US solar manufacturing benefits from IRA production credits that transform the economics of domestic production, and subsidy value can exceed manufacturing cost advantages of offshore producers. Battery production in both the US and EU enjoys local content requirements that mandate domestic sourcing, creating protected demand. Grid-scale storage now qualifies for Investment Tax Credit eligibility, reshaping project returns. Green hydrogen represents perhaps the most transformative policy intervention: the $3/kg production tax credit essentially creates a new industry from scratch. Nuclear benefits globally from energy security reassessment, and nations that dismissed nuclear now reconsider given reliability concerns.

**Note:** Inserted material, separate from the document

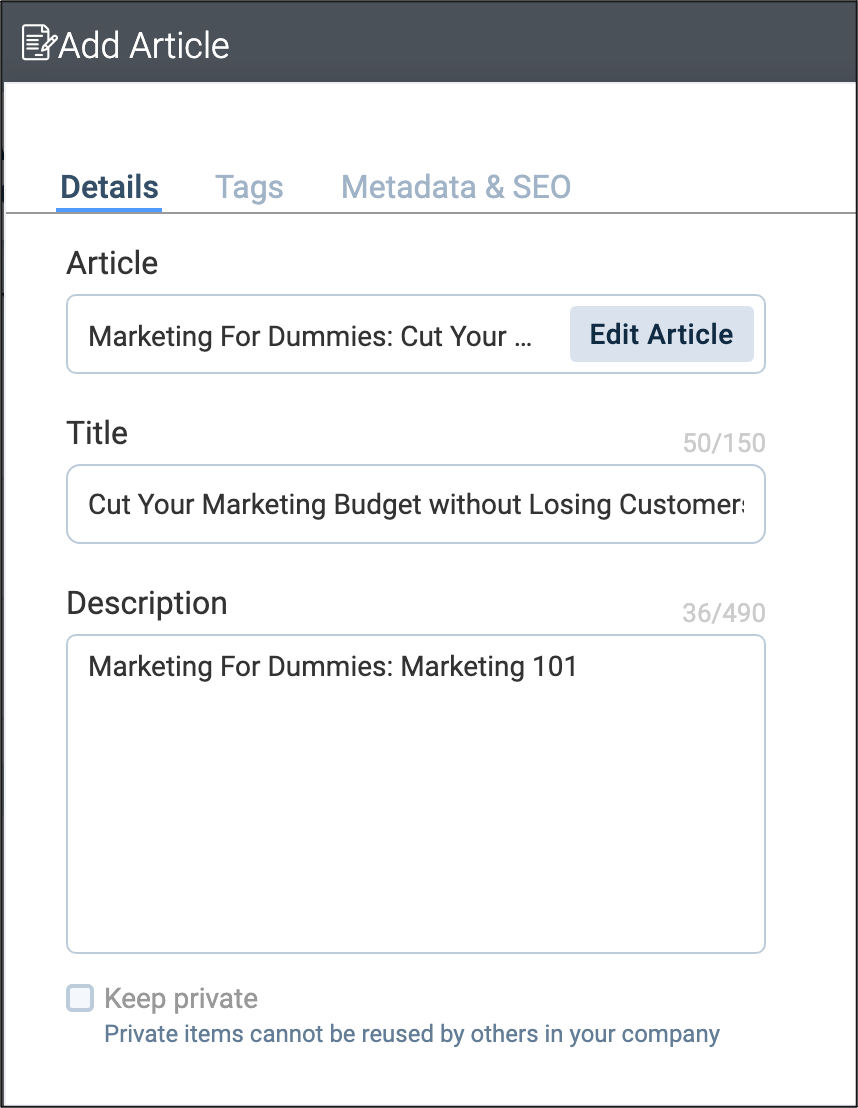
Task: Go to the Metadata & SEO tab
Action: (456, 187)
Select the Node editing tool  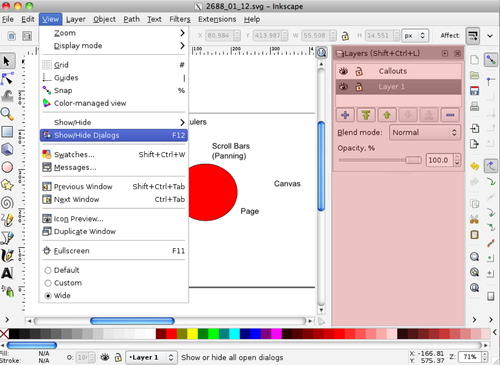point(7,79)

Underweight: Unsubsidized/Overcapacity

Chinese solar exports face the dual challenge of escalating tariff risk and margin compression from domestic overcapacity. Generic battery cells compete against massive Chinese production expansion that creates persistent oversupply. Offshore wind struggles with cost inflation from supply chain constraints and permitting delays that push economics beyond viability in many markets.

Defense and Aerospace: The Rearmament Cycle

Global defense spending is entering a structural upcycle driven by multiple converging factors. NATO members are finally increasing budgets toward the long-ignored 2% of GDP target, with several nations now exceeding that threshold. Indo-Pacific rearmament accelerates as China's military buildup triggers responses from Japan, South Korea, Australia, and Taiwan. Ukraine-driven inventory replacement has revealed dangerously depleted stockpiles that must be rebuilt across Western arsenals. Technology modernization requirements, from hypersonic missiles to drone warfare to cyber capabilities, demand investment beyond mere replenishment.

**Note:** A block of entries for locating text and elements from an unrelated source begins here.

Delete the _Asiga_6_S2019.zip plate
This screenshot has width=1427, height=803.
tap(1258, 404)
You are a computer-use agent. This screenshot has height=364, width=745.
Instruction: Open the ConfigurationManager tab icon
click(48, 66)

Global Defense Spending: The Rearmament Cycle
Global Defense Spending: The Rearmament Cycle

US defense primes warrant overweight as backlog visibility extends years into the future while margin expansion continues as programs mature. Lockheed Martin, Raytheon, and Northrop Grumman benefit from bipartisan support and multi-year funding commitments.

European defense commands strong overweight: the catch-up cycle from decades of underinvestment now has political mandate. European nations must rebuild capabilities; their domestic defense industrial base captures that spending. This is a multi-decade theme.

Missiles and munitions merit overweight for inventory replenishment demand. Ukraine consumption revealed dangerously depleted stockpiles across NATO; rebuilding those inventories represents years of elevated procurement.

Space and satellites deserve overweight as strategic domain expansion accelerates. Both commercial and defense applications drive demand for launch, communications, and observation capabilities.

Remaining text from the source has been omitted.